2. Denial of Wu’s Severance Motion
Wu submits that the district court erred in denying his motion under Fed. R.Civ.P. 14(a) to sever his trial from that of co-defendant Jun Yue Sun, who, in tandem with Wu, drove another van full of Malaysian nationals to New York City. A district court’s denial of a severance motion is “virtually unreviewable and will be overturned only if a defendant can show prejudice so severe that his conviction constituted a miscarriage of justice and that the denial of his motion constituted an abuse of discretion.” United States v. Yousef, 327 F.3d 56, 150 (2d Cir.2003) (internal quotation marks omitted). Wu attempts to demonstrate such prejudice by complaining that the joint trial resulted in the redaction of his written post-arrest statement to delete all references to Sun, see Bruton v. United States, 391 U.S. 123, 88 S.Ct. 1620, 20 L.Ed.2d 476 (1968); Ryan v. Miller, 303 F.3d 231, 248 (2d Cir.2002), thereby violating the “rule of completeness” by giving the jury the misimpression that Wu played a singular role in the smuggling scheme, see Fed.R.Evid. 106, 611(a); United States v. Castro, 813 F.2d 571, 576 (2d Cir.1987). “[T]he rule of completeness is violated only where admission of the statement in redacted form distorts its meaning or excludes information substantially exculpatory of the defendant.” United States v. Yousef, 327 F.3d at 154 (internal quotation marks omitted). We review a district court’s redaction rulings deferentially and will reverse only for *367abuse of discretion. See United States v. Mussaleen, 3B F.3d 692, 696 (2d Cir.1994); United States v. Castro, 813 F.2d at 576. We find no such abuse in this case.

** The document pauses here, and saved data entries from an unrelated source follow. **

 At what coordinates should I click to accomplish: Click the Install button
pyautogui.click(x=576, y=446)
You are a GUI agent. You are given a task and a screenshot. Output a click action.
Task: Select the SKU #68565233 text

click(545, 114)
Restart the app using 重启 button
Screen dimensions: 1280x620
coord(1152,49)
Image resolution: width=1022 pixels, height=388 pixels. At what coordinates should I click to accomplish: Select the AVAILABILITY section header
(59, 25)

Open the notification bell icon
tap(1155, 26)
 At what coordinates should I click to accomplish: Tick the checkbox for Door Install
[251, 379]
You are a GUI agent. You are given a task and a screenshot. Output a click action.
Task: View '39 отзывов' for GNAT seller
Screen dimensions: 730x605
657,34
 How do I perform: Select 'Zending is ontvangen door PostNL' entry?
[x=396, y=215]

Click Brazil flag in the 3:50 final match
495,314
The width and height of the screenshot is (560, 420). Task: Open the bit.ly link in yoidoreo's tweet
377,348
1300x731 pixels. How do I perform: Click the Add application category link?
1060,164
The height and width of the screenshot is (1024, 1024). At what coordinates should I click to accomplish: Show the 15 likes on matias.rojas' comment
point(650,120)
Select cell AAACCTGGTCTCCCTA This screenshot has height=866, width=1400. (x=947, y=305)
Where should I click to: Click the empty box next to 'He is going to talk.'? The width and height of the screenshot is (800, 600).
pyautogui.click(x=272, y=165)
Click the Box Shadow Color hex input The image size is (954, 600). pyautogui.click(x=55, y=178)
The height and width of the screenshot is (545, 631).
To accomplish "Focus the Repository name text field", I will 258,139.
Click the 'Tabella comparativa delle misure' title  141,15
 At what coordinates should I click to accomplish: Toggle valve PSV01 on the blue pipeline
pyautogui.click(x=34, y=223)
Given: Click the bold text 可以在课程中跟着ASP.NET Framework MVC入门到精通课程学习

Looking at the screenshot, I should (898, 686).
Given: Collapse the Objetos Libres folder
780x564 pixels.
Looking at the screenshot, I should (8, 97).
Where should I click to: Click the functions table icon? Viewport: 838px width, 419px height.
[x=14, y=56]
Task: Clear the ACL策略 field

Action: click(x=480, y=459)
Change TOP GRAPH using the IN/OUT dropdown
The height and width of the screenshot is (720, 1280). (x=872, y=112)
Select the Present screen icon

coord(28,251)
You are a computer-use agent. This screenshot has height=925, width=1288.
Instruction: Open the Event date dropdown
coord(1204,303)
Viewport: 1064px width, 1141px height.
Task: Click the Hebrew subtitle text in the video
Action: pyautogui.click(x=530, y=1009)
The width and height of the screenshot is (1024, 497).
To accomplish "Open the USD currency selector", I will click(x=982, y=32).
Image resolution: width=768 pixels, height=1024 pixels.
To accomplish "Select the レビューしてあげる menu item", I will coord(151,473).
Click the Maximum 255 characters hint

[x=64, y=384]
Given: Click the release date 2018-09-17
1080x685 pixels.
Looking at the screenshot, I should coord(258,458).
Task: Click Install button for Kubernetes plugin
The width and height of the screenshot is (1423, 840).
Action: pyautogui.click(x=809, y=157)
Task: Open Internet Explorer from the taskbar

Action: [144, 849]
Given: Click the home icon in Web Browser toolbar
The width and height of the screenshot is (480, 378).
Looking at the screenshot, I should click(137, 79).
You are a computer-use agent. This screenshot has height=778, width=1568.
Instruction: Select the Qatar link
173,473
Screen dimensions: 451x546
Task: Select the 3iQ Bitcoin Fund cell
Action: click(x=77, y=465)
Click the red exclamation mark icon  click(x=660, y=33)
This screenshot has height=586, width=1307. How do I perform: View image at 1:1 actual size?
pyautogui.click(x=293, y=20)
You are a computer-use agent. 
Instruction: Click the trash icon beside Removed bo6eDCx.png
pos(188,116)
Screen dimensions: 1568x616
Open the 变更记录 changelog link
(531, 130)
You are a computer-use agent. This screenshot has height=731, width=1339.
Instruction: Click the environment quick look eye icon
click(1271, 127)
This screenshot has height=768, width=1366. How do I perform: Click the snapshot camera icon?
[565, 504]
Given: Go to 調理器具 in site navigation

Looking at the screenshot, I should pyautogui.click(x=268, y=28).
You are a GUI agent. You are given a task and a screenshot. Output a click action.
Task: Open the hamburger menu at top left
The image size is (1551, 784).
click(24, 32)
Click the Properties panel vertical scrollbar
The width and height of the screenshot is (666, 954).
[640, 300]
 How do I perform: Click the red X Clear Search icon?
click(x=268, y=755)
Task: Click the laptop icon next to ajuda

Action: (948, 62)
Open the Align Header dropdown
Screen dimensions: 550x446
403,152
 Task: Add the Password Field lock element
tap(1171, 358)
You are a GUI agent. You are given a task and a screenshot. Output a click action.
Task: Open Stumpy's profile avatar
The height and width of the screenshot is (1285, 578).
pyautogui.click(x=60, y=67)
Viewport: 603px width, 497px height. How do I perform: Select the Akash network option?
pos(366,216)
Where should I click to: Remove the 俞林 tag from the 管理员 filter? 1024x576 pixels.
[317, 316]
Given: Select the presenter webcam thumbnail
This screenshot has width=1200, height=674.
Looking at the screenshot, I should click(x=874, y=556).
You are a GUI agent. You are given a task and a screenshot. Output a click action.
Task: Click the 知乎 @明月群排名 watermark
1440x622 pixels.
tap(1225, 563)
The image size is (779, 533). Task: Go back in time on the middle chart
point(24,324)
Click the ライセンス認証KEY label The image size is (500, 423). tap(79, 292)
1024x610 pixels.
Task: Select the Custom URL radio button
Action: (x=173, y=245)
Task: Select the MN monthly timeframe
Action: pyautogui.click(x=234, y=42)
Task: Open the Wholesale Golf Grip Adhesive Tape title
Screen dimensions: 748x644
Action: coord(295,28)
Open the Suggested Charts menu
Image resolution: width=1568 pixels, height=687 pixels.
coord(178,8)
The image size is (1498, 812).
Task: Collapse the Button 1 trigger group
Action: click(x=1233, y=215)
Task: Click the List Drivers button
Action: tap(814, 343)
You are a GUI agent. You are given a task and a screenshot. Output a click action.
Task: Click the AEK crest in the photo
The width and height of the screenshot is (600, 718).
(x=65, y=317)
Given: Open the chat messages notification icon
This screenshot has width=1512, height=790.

Because the jury knew from other evidence that Sun as well as Wu had driven a van with aliens into the United States, the critical factual issue at trial was each man’s knowledge and intent when he crossed the border, not his relative role in the scheme. Cf. United States v. Vanwort, 887 F.2d 375, 386 (2d Cir.1989) (“The size of a defendant’s role does not determine whether that person may be convicted of conspiracy charges. Rather, what is important is whether the defendant willfully participated in the activities of the conspiracy with knowledge of its illegal ends.”). Focusing then on whether the challenged redaction distorted the evidence as to knowledge, we consider that the deleted statements prevented the jury from learning that Wu had claimed his involvement in transporting aliens began when his friend Sun introduced him to Stevens. Preliminarily, we note that these redacted facts are not, in themselves, exculpatory. At most, they might have lent support to Wu’s argument that he was an innocent dupe in the smuggling scheme. The issue before us, however, is not the possible relevancy of hearsay evidence that Wu could not himself have offered, but only the possibly distorting effect of its redaction from the government’s submission of Wu’s larger statement. See generally Fed.R.Evid. 801(d)(2)(A). Because we conclude that the redaction did not distort the meaning of the part of the statement offered by the government, much less omit substantially exculpatory evidence from jury consideration, we conclude that the district court acted within its discretion in approving the redaction, as well as in denying Wu’s request for a severance.
Accordingly, the judgment of conviction, imposed by the district court on March 22, 2004, and entered on March 23, 2004, is hereby AFFIRMED.